Art Basel announced a new collaboration with Google Arts & Culture, which will be presented at the upcoming Art Basel show in Hong Kong in March. ‘Virtual Frontiers: Artists experimenting with Tilt Brush’ is a collaborative presentation of work by renowned international artists boychild, Cao Fei, Robin Rhode, Sun Xun and Yang Yongliang, created with Tilt Brush by Google – a 3D drawing and painting application. Art Basel’s Hong Kong show, whose Lead Partner is UBS, takes place at the Hong Kong Convention and Exhibition Centre from March 23 to March 25, 2017.
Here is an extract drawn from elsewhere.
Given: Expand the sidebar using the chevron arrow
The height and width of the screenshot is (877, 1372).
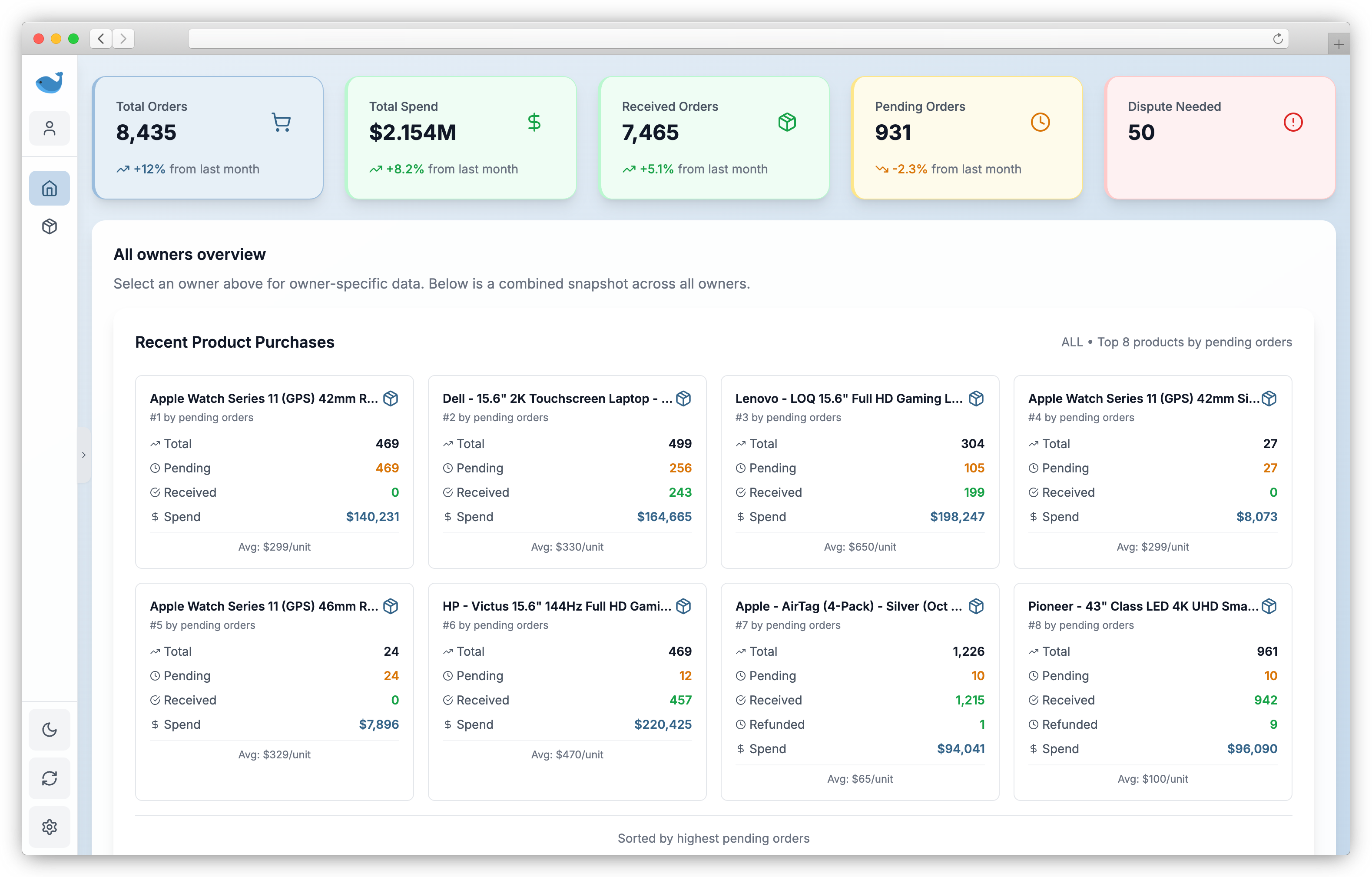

As part of this collaboration, Art Basel helped select artists whose existing practice made them good candidates to experiment with Tilt Brush, who were then invited by Google Arts & Culture to attend multiday residencies in Beijing and Paris. For the duration of the show, fair visitors will be able to explore five new virtual reality works that were created by artists who worked for the first time with Tilt Brush.
Titled ‘Eternal Landscape’ (2017), Yang Yongliang‘s work responds to ‘Shan Shui’, a traditional style of Chinese ink painting that depicts scenery or natural landscapes and is often considered to be one of ancient China’s most important contributions to the history of art. ‘Eternal Landscape’ recreates a traditional Shan Shui landscape in a virtual immersive realm, while trying to preserve the classical aesthetics through a modern replica.
With ‘Gusheshe’ (2017), which in South African township slang translates to ‘go faster’ or ‘very fast’, Robin Rhode references the BMW E30, a model that was produced and driven on the streets of the townships of South Africa in the early 1990’s, a politically tumultuous time for the country. Rhode took inspiration from the iconic street culture in South Africa and re-imagined ‘Gusheshe’ animated in a virtual setting. The idea of transforming this car with its many connotations into virtual space can be seen as a way of expressing a certain cultural landscape or code, engineered in a not so distant future.
‘The previous life of the Yimatu mountain’ (2017) by Sun Xun is a portrait of Yimatu, the highest mountain in Fuxin in Liaoning Province, the artist’s hometown. It focuses on the way the artist imagines what life around the Yimatu mountain would have been like in the past.
Cao Fei‘s mixed reality film, titled ‘Derivation blurs the virtual and physical worlds’ (2017), declares a utopian future where walls and societal restrictions are broken and new conversations and new possibilities emerge.
boychild‘s ‘Untitled: Series of Hand Dances’ (2017) is an imagination of space through several improvisational hand dances that were performed over the course of three days in Paris, France.
Marc Spiegler, Art Basel’s Global Director: ‘This collaboration extends Art Basel’s interest in the digital realm and how artists approach this topic on different levels. Virtual Frontiers allows internationally renowned artists to experiment with new technology and to expand their practice into another dimension.’
Freya Murray, Program Manager, Google Arts & Culture: ‘It has been a privilege to collaborate with Art Basel and host boychild, Cao Fei, Robin Rhode, Sun Xun and Yang Yongliang in Paris and in Beijing, inviting them to experiment with Tilt Brush by Google. It is exciting to see artists embracing new technology and using it to create new forms of art.’
To coincide with the presentation, Art Basel will also host a dedicated Conversations panel featuring Cao Fei and Yang Yongliang in conversation with Freya Murray, Program Manager, Google Arts & Culture. They will discuss the artists’ approach to making art in virtual reality, the impact virtual tools such as Tilt Brush can have on artistic practice and more broadly on the arts in general. The talk will take place at the fair in the auditorium on level 1, at the entrance of Hall 1A of the Hong Kong Convention and Exhibition Centre, on Wednesday, March 22 at 3.30pm.
‘Virtual Frontiers: Artists experimenting with Tilt Brush’ will be on display in Art Basel’s Collectors Lounge during show opening times. The presentation is open to the public with general admission tickets for Art Basel in Hong Kong from 1pm – 2pm on Thursday, Friday and Saturday (March 23, 24, 25), free of charge.